> JOB 1
Rewrite the records below as a numbered list, from the first line of the records to the line with "show-hidden-icons-icon: ∧ is", leaving out any blank lines.

> PASSAGE FOR REVIEW
::::

Fear of using the wrong words. Gritty as they are, the characters in Marionette don't swear. The worse words you'll come across are crap and hell (used as a noun and not as an expletive). Still, that director I mentioned has a crass way of talking. What will Christian readers think of his constant berating and his shameless euphemisms? What will mainstream readers think of an author who still uses the word butt instead of other synonyms? Will my characters come across as realistic to someone who's used to reading thrillers that drop an F-bomb or two every chapter?
Fear of misunderstanding. It seems like you can't write a novel today without someone assuming you're pushing an agenda. If I have a character who's a vegetarian, there's going to be at least one or two readers out there who assume I'm out there to convince everyone to turn vegan. (For the record, I ate a moose burger for dinner and enjoyed it quite thoroughly.) But that nagging fear was constant in the back of my mind as I worked on Ko's story. If I write about a character who doesn't think or act the way people assume a good Christian should, will I run into readers who assume I'm condoning every single choice she makes?
Fear of offending Christian readers. As you can tell, there's a common theme running through these roadblocks, and they all have to do with fear. Thankfully, I was able to deal with each one in turn so that now I have the first two books in the Agent Ko Spy Thriller Series edited and ready to release in the next few weeks. I hope one day I'll look back and laugh at myself for all my petty worries and anxieties.
There's one fear on my list that is quite valid in my opinion, and that's the fear of offending my readers. I know that some readers stick to Christian fiction because it goes against their conscience to read about characters who swear or sleep around. (For the record, it goes against my conviction as an author to write explicit sex scenes, so you'll never have to worry about that in any of my books. I'm not judging what you write or read. I'm just stating my own stance on the subject.) One of my goals as a Christian author is to encourage and uplift my readers. If my novels causes you to betray your conscience, I've made a serious mistake.
That's why my Ko series is published under my initials, A. J. Terry. It's a visual distinction between my secular books and my Christian ones. I've also included a short disclaimer at the beginning of Marionette. If books with gritty scenes, intense violence, and non-Christian behavior will get you down or offend you, I completely respect your right to choose your own reading materials, and I invite you to continue reading my Alana Terry books which conform to a stricter sense of propriety.
If, however, an edgy, fast-paced spy thriller is your cup of tea, you may find Agent Ko to be the protagonist you've been waiting for this whole time.

::::

> Saved data entries
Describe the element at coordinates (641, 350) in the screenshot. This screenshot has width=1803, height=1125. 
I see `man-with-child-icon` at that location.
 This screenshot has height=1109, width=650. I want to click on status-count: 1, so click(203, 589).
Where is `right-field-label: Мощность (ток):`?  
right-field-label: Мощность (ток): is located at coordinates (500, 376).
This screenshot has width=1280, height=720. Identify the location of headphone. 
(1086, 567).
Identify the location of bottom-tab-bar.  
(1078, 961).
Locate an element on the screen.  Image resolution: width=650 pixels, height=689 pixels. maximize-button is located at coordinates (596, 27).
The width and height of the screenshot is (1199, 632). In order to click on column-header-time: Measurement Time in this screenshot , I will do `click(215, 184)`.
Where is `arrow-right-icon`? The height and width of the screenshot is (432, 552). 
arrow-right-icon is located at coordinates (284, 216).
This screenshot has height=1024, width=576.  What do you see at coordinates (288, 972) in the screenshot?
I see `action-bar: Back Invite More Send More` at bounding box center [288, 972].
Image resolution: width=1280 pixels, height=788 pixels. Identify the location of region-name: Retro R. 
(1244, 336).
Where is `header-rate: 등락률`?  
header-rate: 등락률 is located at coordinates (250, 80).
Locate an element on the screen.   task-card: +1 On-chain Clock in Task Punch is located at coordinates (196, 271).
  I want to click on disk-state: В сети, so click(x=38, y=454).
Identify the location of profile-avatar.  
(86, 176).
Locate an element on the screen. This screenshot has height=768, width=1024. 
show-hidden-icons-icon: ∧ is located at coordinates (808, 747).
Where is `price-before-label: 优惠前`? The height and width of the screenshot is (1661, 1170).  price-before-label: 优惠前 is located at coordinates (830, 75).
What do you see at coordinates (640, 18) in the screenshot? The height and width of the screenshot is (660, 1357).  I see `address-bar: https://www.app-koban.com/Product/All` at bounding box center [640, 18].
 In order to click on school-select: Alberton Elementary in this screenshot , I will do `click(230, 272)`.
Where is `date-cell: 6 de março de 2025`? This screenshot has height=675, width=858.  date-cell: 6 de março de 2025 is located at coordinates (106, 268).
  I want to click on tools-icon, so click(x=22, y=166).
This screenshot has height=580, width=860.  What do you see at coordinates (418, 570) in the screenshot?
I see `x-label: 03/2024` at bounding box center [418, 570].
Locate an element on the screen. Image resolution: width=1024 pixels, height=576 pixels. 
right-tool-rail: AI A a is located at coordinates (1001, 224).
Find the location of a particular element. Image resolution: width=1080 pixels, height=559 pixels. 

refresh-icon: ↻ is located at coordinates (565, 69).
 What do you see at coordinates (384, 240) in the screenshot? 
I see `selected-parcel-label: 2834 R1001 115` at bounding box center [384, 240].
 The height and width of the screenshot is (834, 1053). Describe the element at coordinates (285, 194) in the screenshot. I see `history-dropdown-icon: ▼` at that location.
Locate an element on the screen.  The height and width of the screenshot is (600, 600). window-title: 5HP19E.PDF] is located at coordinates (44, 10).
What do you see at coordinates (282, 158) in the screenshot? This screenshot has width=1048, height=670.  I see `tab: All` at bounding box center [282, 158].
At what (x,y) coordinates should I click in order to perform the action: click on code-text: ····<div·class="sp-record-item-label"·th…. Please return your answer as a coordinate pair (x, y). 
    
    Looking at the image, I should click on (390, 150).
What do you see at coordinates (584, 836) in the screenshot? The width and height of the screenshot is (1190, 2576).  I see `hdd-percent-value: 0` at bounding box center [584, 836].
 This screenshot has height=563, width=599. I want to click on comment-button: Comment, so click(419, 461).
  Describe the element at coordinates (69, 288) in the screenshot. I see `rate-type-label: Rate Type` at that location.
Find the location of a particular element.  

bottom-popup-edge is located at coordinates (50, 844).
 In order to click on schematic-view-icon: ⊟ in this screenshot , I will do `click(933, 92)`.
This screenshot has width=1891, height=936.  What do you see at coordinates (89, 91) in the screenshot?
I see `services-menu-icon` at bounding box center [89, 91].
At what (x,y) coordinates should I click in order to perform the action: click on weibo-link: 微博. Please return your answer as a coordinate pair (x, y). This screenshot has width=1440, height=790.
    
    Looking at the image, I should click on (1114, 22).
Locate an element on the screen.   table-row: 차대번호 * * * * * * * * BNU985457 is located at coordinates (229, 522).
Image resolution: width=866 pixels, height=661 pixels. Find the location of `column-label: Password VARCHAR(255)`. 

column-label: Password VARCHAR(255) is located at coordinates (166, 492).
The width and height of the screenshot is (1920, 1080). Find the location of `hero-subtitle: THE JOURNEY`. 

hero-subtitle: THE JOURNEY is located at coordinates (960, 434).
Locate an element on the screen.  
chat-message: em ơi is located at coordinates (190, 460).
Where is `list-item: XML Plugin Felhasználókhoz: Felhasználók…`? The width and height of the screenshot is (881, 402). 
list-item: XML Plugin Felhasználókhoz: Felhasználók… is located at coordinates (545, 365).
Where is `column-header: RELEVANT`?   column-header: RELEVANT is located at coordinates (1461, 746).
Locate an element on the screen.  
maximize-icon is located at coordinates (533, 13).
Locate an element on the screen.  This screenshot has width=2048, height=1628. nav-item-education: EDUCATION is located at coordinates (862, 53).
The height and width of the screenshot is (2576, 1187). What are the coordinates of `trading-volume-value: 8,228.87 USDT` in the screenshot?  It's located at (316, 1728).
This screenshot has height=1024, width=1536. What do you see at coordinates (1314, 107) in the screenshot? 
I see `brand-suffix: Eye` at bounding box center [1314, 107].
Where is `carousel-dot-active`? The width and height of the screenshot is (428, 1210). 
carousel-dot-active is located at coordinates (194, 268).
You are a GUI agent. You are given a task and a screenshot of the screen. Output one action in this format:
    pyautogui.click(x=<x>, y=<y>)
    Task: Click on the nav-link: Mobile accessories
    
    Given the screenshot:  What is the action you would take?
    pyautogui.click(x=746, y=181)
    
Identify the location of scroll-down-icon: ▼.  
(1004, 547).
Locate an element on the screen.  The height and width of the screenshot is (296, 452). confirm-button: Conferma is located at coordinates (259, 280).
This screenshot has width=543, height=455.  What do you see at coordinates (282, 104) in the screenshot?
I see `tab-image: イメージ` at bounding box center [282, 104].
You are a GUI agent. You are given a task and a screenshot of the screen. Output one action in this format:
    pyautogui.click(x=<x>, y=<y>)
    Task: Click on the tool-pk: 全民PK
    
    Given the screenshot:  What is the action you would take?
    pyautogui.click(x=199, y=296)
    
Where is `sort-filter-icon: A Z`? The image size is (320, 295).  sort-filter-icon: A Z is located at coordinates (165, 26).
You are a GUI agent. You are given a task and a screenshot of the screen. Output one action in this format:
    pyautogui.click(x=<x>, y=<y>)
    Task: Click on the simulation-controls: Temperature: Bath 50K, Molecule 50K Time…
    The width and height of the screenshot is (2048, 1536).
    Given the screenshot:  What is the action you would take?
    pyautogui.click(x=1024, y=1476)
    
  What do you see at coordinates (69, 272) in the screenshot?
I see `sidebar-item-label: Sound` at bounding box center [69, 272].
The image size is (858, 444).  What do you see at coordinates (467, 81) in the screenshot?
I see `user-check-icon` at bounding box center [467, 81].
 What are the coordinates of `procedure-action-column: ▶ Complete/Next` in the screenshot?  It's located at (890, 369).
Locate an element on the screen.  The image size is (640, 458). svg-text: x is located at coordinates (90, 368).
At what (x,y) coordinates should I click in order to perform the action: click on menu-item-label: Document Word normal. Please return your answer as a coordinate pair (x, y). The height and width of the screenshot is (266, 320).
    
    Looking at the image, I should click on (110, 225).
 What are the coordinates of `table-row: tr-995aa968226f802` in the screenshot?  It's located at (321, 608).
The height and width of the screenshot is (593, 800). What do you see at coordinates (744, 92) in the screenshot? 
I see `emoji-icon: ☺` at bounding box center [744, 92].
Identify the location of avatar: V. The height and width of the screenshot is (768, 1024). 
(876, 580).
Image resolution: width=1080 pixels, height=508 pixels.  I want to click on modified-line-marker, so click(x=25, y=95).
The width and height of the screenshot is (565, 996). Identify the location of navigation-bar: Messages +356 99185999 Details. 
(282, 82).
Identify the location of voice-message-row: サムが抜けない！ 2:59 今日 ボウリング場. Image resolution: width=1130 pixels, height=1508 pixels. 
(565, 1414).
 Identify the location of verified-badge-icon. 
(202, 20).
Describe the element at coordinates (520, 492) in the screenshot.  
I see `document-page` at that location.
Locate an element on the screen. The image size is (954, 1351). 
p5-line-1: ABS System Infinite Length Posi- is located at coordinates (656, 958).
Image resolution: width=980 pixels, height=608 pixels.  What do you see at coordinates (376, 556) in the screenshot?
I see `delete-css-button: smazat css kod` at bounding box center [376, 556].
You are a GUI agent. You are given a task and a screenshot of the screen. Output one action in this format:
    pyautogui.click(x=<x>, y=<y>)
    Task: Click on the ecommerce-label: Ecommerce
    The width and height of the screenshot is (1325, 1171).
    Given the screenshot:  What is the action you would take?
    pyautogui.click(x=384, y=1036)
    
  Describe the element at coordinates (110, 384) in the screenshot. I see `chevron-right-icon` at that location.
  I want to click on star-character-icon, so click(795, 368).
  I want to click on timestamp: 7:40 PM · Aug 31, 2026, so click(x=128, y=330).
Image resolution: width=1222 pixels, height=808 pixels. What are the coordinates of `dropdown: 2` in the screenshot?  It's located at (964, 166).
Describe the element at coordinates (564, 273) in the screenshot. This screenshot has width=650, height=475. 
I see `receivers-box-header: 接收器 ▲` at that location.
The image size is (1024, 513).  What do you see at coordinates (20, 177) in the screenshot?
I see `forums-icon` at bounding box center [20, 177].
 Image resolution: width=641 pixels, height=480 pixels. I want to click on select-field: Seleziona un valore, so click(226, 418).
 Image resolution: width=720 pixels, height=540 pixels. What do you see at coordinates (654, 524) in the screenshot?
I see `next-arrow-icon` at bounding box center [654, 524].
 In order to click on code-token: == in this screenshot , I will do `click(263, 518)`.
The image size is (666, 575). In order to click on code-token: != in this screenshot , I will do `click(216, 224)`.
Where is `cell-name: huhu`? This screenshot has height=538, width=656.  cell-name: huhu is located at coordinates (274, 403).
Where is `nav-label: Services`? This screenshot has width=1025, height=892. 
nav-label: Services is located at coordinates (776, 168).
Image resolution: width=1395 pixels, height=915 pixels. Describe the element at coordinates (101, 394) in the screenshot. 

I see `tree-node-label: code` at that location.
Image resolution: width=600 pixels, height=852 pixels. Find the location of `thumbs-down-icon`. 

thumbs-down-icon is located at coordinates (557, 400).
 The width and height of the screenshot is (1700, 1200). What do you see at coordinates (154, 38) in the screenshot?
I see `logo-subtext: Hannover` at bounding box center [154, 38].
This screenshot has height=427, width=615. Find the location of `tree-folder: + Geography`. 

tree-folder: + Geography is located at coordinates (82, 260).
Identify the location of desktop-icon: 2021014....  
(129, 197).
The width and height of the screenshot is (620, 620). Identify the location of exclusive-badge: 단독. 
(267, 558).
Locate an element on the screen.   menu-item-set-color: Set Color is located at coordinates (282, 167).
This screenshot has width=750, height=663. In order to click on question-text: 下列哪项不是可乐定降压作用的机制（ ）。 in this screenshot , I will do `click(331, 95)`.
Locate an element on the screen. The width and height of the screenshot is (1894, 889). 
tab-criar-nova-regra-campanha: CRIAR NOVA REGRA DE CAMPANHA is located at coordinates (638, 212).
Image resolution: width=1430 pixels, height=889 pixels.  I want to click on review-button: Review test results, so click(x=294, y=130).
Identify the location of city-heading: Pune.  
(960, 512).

::::

> JOB 2
Copy the passage above about an author's writing fears word for word, from "Fear of misunderstanding." to "choice she makes?".

> PROBLEM SOLUTION 1
1. Describe the element at coordinates (641, 350) in the screenshot. This screenshot has width=1803, height=1125. 
2. I see `man-with-child-icon` at that location.
3.  This screenshot has height=1109, width=650. I want to click on status-count: 1, so click(203, 589).
4. Where is `right-field-label: Мощность (ток):`?  
5. right-field-label: Мощность (ток): is located at coordinates (500, 376).
6. This screenshot has width=1280, height=720. Identify the location of headphone. 
7. (1086, 567).
8. Identify the location of bottom-tab-bar.  
9. (1078, 961).
10. Locate an element on the screen.  Image resolution: width=650 pixels, height=689 pixels. maximize-button is located at coordinates (596, 27).
11. The width and height of the screenshot is (1199, 632). In order to click on column-header-time: Measurement Time in this screenshot , I will do `click(215, 184)`.
12. Where is `arrow-right-icon`? The height and width of the screenshot is (432, 552). 
13. arrow-right-icon is located at coordinates (284, 216).
14. This screenshot has height=1024, width=576.  What do you see at coordinates (288, 972) in the screenshot?
15. I see `action-bar: Back Invite More Send More` at bounding box center [288, 972].
16. Image resolution: width=1280 pixels, height=788 pixels. Identify the location of region-name: Retro R. 
17. (1244, 336).
18. Where is `header-rate: 등락률`?  
19. header-rate: 등락률 is located at coordinates (250, 80).
20. Locate an element on the screen.   task-card: +1 On-chain Clock in Task Punch is located at coordinates (196, 271).
21.   I want to click on disk-state: В сети, so click(x=38, y=454).
22. Identify the location of profile-avatar.  
23. (86, 176).
24. Locate an element on the screen. This screenshot has height=768, width=1024. 
25. show-hidden-icons-icon: ∧ is located at coordinates (808, 747).

> PROBLEM SOLUTION 2
Fear of misunderstanding. It seems like you can't write a novel today without someone assuming you're pushing an agenda. If I have a character who's a vegetarian, there's going to be at least one or two readers out there who assume I'm out there to convince everyone to turn vegan. (For the record, I ate a moose burger for dinner and enjoyed it quite thoroughly.) But that nagging fear was constant in the back of my mind as I worked on Ko's story. If I write about a character who doesn't think or act the way people assume a good Christian should, will I run into readers who assume I'm condoning every single choice she makes?